## The exercise
Write out all the records below again, swapping every "Instruction" for "Command" and leaving everything else unchanged.

-------------------------

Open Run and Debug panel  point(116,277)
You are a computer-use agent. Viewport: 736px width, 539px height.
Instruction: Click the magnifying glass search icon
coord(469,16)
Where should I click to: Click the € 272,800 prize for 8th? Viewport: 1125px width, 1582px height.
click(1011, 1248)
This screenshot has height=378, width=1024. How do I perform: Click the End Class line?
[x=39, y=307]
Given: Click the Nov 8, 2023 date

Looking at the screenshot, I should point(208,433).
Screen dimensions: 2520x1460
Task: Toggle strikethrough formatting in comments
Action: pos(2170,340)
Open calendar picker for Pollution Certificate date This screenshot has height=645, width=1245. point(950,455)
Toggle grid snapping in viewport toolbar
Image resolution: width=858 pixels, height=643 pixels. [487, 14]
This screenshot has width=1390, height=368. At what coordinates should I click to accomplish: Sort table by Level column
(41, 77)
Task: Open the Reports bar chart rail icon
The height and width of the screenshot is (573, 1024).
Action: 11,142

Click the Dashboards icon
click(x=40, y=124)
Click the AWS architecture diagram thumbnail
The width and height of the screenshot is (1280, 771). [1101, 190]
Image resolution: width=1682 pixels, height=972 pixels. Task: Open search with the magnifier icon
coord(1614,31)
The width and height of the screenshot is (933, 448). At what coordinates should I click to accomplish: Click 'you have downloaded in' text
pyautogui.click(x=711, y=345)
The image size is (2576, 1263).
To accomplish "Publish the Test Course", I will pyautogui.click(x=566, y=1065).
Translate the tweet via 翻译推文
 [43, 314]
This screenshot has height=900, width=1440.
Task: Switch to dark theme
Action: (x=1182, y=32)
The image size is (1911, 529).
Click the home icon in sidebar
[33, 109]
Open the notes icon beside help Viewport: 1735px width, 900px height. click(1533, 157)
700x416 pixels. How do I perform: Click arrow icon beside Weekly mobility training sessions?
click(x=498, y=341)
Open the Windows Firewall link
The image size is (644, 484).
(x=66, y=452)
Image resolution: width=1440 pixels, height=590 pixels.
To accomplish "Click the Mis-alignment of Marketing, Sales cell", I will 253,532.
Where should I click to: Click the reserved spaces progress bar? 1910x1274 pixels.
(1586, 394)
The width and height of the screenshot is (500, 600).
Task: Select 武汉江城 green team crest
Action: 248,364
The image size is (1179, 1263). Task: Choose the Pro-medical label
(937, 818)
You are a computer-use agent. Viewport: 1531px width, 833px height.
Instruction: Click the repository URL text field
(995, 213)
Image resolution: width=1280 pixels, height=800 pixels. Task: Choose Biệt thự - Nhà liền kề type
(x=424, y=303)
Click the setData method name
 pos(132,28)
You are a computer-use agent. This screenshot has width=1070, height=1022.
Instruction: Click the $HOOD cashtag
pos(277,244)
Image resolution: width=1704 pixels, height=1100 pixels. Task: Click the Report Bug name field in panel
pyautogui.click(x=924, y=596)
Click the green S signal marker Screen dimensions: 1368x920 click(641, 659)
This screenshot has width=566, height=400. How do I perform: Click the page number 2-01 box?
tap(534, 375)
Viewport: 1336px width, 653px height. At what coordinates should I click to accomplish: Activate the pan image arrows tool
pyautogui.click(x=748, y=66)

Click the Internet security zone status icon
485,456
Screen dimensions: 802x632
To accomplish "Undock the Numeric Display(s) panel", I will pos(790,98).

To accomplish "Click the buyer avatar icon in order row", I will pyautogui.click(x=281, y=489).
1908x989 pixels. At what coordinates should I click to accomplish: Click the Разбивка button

-------------------------

## Full answer
Open Run and Debug panel  point(116,277)
You are a computer-use agent. Viewport: 736px width, 539px height.
Command: Click the magnifying glass search icon
coord(469,16)
Where should I click to: Click the € 272,800 prize for 8th? Viewport: 1125px width, 1582px height.
click(1011, 1248)
This screenshot has height=378, width=1024. How do I perform: Click the End Class line?
[x=39, y=307]
Given: Click the Nov 8, 2023 date

Looking at the screenshot, I should point(208,433).
Screen dimensions: 2520x1460
Task: Toggle strikethrough formatting in comments
Action: pos(2170,340)
Open calendar picker for Pollution Certificate date This screenshot has height=645, width=1245. point(950,455)
Toggle grid snapping in viewport toolbar
Image resolution: width=858 pixels, height=643 pixels. [487, 14]
This screenshot has width=1390, height=368. At what coordinates should I click to accomplish: Sort table by Level column
(41, 77)
Task: Open the Reports bar chart rail icon
The height and width of the screenshot is (573, 1024).
Action: 11,142

Click the Dashboards icon
click(x=40, y=124)
Click the AWS architecture diagram thumbnail
The width and height of the screenshot is (1280, 771). [1101, 190]
Image resolution: width=1682 pixels, height=972 pixels. Task: Open search with the magnifier icon
coord(1614,31)
The width and height of the screenshot is (933, 448). At what coordinates should I click to accomplish: Click 'you have downloaded in' text
pyautogui.click(x=711, y=345)
The image size is (2576, 1263).
To accomplish "Publish the Test Course", I will pyautogui.click(x=566, y=1065).
Translate the tweet via 翻译推文
 [43, 314]
This screenshot has height=900, width=1440.
Task: Switch to dark theme
Action: (x=1182, y=32)
The image size is (1911, 529).
Click the home icon in sidebar
[33, 109]
Open the notes icon beside help Viewport: 1735px width, 900px height. click(1533, 157)
700x416 pixels. How do I perform: Click arrow icon beside Weekly mobility training sessions?
click(x=498, y=341)
Open the Windows Firewall link
The image size is (644, 484).
(x=66, y=452)
Image resolution: width=1440 pixels, height=590 pixels.
To accomplish "Click the Mis-alignment of Marketing, Sales cell", I will 253,532.
Where should I click to: Click the reserved spaces progress bar? 1910x1274 pixels.
(1586, 394)
The width and height of the screenshot is (500, 600).
Task: Select 武汉江城 green team crest
Action: 248,364
The image size is (1179, 1263). Task: Choose the Pro-medical label
(937, 818)
You are a computer-use agent. Viewport: 1531px width, 833px height.
Command: Click the repository URL text field
(995, 213)
Image resolution: width=1280 pixels, height=800 pixels. Task: Choose Biệt thự - Nhà liền kề type
(x=424, y=303)
Click the setData method name
 pos(132,28)
You are a computer-use agent. This screenshot has width=1070, height=1022.
Command: Click the $HOOD cashtag
pos(277,244)
Image resolution: width=1704 pixels, height=1100 pixels. Task: Click the Report Bug name field in panel
pyautogui.click(x=924, y=596)
Click the green S signal marker Screen dimensions: 1368x920 click(641, 659)
This screenshot has width=566, height=400. How do I perform: Click the page number 2-01 box?
tap(534, 375)
Viewport: 1336px width, 653px height. At what coordinates should I click to accomplish: Activate the pan image arrows tool
pyautogui.click(x=748, y=66)

Click the Internet security zone status icon
485,456
Screen dimensions: 802x632
To accomplish "Undock the Numeric Display(s) panel", I will pos(790,98).

To accomplish "Click the buyer avatar icon in order row", I will pyautogui.click(x=281, y=489).
1908x989 pixels. At what coordinates should I click to accomplish: Click the Разбивка button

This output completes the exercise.